Pixel coordinate grounding data:
========
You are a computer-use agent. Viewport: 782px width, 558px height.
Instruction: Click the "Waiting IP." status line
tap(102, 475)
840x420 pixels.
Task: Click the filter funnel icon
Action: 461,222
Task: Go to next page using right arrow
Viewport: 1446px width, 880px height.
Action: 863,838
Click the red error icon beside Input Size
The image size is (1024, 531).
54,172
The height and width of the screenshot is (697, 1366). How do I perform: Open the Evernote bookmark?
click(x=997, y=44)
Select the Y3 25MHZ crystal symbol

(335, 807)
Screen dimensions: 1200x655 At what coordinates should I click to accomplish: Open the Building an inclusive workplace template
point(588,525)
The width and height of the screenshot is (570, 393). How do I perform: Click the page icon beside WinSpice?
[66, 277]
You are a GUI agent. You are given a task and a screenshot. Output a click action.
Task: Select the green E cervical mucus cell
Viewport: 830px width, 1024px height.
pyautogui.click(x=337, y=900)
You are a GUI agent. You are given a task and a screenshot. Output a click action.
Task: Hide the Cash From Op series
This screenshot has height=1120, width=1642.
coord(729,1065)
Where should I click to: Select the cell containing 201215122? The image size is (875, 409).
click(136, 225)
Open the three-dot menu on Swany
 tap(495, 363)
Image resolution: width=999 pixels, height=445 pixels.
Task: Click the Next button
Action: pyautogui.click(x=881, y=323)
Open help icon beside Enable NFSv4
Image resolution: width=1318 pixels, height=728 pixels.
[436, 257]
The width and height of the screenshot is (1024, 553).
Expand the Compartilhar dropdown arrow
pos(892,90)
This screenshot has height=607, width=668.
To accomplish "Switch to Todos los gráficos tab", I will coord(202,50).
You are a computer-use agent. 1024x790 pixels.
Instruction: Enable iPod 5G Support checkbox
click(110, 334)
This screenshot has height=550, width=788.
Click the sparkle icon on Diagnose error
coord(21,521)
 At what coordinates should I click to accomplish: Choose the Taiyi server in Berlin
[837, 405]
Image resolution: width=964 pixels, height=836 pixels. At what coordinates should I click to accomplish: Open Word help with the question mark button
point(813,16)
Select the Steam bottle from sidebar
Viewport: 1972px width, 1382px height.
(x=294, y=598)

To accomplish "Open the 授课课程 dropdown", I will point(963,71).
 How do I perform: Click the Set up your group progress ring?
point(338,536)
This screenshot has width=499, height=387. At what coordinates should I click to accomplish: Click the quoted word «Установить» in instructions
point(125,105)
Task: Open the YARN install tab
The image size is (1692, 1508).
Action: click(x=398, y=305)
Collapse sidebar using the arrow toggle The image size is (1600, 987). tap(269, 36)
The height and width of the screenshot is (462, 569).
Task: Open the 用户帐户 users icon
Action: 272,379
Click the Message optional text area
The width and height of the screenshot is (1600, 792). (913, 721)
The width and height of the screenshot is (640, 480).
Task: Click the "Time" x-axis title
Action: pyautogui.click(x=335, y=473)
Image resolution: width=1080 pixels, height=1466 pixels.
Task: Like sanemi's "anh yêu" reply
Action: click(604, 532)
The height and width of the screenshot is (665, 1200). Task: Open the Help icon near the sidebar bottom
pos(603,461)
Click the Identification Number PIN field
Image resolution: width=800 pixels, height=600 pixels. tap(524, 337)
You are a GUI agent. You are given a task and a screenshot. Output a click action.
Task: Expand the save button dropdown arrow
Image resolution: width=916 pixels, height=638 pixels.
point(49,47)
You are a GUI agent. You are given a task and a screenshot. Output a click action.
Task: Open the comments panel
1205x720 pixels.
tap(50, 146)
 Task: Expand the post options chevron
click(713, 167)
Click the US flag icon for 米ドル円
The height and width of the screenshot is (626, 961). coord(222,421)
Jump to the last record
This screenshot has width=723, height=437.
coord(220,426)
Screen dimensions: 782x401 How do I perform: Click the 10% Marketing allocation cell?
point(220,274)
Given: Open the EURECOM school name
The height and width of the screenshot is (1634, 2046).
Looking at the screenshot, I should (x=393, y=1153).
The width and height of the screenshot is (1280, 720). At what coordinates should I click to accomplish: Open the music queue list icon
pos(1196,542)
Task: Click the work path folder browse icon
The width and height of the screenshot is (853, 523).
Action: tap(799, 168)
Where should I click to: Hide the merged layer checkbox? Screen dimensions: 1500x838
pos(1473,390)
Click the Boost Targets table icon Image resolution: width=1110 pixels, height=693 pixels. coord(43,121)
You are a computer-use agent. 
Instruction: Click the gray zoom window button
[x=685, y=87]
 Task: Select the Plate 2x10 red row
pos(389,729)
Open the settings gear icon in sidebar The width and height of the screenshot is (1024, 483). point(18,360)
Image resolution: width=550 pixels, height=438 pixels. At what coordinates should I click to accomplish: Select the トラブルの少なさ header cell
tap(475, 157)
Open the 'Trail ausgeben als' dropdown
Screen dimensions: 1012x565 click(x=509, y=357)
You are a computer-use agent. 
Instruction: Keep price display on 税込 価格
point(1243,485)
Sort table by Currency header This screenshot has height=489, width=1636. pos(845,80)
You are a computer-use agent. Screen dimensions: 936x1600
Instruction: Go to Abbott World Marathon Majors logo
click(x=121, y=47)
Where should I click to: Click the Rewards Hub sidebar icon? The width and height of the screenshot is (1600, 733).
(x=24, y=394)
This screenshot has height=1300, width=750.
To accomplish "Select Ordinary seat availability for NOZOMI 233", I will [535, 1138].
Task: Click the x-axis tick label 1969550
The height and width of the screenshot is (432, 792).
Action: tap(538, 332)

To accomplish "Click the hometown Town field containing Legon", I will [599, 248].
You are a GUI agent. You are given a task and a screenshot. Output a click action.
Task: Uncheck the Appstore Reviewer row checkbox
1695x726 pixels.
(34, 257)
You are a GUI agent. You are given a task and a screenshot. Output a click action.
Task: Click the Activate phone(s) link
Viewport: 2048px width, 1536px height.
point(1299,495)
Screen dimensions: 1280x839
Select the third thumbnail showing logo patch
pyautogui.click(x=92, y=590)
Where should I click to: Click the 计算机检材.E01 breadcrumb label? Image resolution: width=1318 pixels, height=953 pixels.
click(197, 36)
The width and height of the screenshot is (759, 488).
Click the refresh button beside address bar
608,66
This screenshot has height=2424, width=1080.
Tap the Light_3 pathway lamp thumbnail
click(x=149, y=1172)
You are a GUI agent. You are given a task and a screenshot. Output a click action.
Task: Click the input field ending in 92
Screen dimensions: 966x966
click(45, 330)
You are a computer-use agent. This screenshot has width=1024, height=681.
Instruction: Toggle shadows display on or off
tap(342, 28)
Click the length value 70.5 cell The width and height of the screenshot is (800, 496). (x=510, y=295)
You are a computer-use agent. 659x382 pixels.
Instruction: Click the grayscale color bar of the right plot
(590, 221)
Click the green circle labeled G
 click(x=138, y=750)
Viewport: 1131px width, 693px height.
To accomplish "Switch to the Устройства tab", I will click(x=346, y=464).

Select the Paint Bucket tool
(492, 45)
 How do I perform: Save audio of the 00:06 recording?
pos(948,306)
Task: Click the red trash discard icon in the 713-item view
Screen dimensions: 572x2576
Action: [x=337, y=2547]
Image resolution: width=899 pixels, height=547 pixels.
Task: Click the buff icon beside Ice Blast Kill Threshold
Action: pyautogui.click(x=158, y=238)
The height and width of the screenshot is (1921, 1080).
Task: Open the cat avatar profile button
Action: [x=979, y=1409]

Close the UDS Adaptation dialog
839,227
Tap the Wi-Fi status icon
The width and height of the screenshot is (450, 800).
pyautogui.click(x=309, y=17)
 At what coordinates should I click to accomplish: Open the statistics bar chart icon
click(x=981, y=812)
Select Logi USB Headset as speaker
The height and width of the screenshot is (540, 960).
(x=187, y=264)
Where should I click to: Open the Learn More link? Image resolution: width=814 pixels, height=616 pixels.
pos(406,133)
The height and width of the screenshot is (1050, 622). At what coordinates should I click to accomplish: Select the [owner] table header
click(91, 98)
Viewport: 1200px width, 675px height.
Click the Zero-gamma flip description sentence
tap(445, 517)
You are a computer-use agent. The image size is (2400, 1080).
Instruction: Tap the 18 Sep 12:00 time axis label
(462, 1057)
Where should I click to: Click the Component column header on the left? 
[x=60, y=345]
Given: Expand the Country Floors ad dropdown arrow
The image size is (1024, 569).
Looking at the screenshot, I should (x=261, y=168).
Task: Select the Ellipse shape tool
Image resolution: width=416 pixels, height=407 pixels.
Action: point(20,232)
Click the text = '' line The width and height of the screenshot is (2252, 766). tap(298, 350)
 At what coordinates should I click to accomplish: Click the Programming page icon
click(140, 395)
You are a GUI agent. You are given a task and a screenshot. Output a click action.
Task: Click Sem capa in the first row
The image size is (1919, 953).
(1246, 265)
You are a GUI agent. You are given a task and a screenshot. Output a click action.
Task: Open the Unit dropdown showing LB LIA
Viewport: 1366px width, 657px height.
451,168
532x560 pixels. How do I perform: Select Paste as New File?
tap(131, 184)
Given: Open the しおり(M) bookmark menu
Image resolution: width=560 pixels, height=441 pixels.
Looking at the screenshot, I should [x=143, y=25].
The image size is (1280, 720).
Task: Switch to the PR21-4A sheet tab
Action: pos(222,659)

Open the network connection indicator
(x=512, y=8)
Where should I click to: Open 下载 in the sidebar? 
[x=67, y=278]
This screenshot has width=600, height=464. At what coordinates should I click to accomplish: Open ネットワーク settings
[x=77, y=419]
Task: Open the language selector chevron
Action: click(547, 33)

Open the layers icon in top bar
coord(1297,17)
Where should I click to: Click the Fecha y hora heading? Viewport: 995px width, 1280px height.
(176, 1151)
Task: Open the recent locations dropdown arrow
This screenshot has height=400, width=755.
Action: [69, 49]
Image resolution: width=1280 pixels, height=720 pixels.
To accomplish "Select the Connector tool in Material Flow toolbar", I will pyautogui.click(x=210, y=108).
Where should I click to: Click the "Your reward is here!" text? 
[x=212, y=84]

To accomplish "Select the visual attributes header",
========
◆ YOUR OBJECTIVE:
Give again, word for word, the records from their first line to the one with "Task: Hide the Cash From Op series", and leave out all else.

◆ WRITTEN RESPONSE:
You are a computer-use agent. Viewport: 782px width, 558px height.
Instruction: Click the "Waiting IP." status line
tap(102, 475)
840x420 pixels.
Task: Click the filter funnel icon
Action: 461,222
Task: Go to next page using right arrow
Viewport: 1446px width, 880px height.
Action: 863,838
Click the red error icon beside Input Size
The image size is (1024, 531).
54,172
The height and width of the screenshot is (697, 1366). How do I perform: Open the Evernote bookmark?
click(x=997, y=44)
Select the Y3 25MHZ crystal symbol

(335, 807)
Screen dimensions: 1200x655 At what coordinates should I click to accomplish: Open the Building an inclusive workplace template
point(588,525)
The width and height of the screenshot is (570, 393). How do I perform: Click the page icon beside WinSpice?
[66, 277]
You are a GUI agent. You are given a task and a screenshot. Output a click action.
Task: Select the green E cervical mucus cell
Viewport: 830px width, 1024px height.
pyautogui.click(x=337, y=900)
You are a GUI agent. You are given a task and a screenshot. Output a click action.
Task: Hide the Cash From Op series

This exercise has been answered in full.